═══ Exercise data
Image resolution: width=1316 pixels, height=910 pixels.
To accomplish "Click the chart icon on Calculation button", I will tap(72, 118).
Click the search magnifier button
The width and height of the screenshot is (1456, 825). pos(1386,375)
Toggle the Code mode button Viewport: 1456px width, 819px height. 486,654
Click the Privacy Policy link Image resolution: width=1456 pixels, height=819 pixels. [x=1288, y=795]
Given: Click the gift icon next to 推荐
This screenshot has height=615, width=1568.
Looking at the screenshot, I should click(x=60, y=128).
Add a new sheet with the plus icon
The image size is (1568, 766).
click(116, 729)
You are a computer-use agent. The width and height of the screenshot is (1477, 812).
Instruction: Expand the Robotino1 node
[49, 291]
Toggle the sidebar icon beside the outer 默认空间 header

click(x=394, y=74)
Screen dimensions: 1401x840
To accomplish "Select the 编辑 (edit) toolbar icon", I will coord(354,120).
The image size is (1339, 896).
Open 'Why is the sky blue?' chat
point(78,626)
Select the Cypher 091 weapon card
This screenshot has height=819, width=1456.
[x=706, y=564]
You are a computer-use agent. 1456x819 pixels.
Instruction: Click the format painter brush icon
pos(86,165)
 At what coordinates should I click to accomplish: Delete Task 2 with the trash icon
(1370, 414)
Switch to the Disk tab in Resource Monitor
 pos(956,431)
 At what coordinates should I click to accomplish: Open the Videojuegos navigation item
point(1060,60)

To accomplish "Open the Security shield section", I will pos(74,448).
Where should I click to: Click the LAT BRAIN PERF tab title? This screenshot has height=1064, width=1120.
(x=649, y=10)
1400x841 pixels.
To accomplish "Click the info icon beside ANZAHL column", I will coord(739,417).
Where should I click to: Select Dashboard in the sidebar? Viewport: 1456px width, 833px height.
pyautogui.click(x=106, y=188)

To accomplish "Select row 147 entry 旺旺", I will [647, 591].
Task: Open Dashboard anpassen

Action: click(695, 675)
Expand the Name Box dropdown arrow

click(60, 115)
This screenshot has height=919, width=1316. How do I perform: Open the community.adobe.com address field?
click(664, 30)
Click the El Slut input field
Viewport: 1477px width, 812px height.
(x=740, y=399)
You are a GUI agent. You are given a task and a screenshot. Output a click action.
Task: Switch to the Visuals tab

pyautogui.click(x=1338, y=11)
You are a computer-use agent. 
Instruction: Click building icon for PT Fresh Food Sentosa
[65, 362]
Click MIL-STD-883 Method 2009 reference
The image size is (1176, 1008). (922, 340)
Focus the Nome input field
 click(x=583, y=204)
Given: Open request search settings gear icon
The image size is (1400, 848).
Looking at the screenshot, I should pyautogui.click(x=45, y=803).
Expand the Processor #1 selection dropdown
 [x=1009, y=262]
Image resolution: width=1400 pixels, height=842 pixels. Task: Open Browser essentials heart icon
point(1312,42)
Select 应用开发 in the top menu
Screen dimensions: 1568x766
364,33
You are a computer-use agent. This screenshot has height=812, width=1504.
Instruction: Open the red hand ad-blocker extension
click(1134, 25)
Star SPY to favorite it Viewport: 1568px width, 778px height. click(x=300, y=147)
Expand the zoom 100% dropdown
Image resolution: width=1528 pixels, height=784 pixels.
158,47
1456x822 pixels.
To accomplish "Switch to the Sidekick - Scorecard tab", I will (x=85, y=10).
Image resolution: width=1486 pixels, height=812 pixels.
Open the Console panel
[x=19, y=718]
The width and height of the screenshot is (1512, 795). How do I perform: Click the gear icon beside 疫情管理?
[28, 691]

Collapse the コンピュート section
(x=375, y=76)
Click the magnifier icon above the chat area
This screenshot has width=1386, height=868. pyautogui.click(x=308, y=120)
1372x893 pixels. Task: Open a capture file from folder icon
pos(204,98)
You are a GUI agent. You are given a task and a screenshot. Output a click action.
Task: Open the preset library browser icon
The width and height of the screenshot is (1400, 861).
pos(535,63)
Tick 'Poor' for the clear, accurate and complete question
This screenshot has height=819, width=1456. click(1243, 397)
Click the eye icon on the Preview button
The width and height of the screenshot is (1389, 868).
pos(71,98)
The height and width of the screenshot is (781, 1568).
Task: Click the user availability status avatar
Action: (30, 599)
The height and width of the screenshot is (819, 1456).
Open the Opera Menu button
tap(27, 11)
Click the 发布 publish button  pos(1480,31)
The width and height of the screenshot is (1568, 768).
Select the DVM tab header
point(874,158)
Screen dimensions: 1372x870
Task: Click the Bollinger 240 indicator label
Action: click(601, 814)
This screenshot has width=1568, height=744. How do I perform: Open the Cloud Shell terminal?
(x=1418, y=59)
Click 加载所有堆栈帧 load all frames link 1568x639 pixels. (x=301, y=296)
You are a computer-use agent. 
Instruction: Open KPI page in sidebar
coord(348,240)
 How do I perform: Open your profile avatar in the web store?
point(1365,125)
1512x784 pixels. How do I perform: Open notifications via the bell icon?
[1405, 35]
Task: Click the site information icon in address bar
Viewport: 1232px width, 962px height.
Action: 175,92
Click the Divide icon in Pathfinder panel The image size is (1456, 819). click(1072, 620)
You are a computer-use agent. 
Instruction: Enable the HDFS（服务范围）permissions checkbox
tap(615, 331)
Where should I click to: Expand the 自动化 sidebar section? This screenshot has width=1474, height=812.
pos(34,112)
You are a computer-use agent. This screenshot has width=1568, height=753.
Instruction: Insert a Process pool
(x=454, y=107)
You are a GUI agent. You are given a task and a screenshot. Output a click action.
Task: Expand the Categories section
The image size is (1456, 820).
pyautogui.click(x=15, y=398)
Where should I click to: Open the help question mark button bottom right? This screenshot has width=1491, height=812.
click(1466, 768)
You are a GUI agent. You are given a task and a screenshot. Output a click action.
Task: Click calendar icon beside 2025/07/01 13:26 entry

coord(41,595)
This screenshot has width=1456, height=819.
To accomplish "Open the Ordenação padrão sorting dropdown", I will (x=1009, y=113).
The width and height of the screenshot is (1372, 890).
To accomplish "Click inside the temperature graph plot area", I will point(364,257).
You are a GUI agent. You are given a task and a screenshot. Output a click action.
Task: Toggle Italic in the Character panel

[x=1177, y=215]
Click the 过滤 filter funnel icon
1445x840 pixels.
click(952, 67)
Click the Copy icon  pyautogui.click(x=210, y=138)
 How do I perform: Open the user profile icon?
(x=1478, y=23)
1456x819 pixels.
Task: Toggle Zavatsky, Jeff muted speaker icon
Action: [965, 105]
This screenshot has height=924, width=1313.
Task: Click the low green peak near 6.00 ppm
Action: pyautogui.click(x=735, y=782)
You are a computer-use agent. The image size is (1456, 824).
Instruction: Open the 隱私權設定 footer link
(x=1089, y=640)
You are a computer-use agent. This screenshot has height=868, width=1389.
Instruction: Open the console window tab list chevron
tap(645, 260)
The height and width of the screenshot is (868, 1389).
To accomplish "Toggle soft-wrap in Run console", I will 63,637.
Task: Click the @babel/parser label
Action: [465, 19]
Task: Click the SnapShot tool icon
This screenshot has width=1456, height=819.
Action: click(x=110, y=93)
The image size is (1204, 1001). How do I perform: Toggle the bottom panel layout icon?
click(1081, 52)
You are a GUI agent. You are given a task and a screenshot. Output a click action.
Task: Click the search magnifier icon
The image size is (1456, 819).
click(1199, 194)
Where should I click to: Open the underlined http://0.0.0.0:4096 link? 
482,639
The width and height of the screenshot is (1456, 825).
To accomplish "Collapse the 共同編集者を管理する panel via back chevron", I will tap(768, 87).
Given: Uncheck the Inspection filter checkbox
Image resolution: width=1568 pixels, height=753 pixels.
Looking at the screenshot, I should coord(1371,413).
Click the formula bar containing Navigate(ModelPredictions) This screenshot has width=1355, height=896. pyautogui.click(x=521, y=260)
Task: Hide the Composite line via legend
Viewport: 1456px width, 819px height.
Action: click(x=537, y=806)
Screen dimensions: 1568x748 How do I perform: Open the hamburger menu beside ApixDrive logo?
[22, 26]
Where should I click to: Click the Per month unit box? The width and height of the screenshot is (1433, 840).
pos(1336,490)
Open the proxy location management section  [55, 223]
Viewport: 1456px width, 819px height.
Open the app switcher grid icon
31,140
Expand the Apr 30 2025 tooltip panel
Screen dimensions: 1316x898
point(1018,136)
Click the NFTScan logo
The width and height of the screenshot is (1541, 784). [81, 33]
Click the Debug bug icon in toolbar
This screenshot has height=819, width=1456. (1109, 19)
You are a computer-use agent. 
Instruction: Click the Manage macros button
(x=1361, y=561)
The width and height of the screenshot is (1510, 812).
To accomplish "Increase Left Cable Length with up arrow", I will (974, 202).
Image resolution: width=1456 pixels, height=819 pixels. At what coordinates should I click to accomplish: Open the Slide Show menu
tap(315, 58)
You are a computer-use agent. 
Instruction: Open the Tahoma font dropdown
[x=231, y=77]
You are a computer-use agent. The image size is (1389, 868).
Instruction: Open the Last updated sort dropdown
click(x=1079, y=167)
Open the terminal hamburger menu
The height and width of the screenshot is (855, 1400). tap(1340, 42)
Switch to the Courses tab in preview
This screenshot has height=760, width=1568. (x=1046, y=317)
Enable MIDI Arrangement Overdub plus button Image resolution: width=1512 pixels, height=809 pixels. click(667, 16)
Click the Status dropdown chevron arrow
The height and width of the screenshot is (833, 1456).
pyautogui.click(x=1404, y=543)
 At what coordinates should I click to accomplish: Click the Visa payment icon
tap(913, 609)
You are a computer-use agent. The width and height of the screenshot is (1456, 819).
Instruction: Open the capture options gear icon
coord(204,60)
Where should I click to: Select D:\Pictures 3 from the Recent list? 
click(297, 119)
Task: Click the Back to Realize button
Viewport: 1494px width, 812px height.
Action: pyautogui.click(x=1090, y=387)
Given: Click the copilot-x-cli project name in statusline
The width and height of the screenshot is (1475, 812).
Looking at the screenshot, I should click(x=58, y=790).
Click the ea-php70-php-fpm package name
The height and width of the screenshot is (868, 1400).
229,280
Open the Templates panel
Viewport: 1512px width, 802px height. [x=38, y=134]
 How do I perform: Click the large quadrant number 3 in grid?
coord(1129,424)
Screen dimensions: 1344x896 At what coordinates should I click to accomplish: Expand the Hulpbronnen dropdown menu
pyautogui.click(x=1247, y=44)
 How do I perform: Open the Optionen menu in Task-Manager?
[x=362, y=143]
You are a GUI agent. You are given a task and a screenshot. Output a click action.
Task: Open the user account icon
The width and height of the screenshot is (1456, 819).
══════
» Description of the task: The answer should consist of every line above in which "plus" appears.

» Response area:
Add a new sheet with the plus icon
Enable MIDI Arrangement Overdub plus button Image resolution: width=1512 pixels, height=809 pixels. click(667, 16)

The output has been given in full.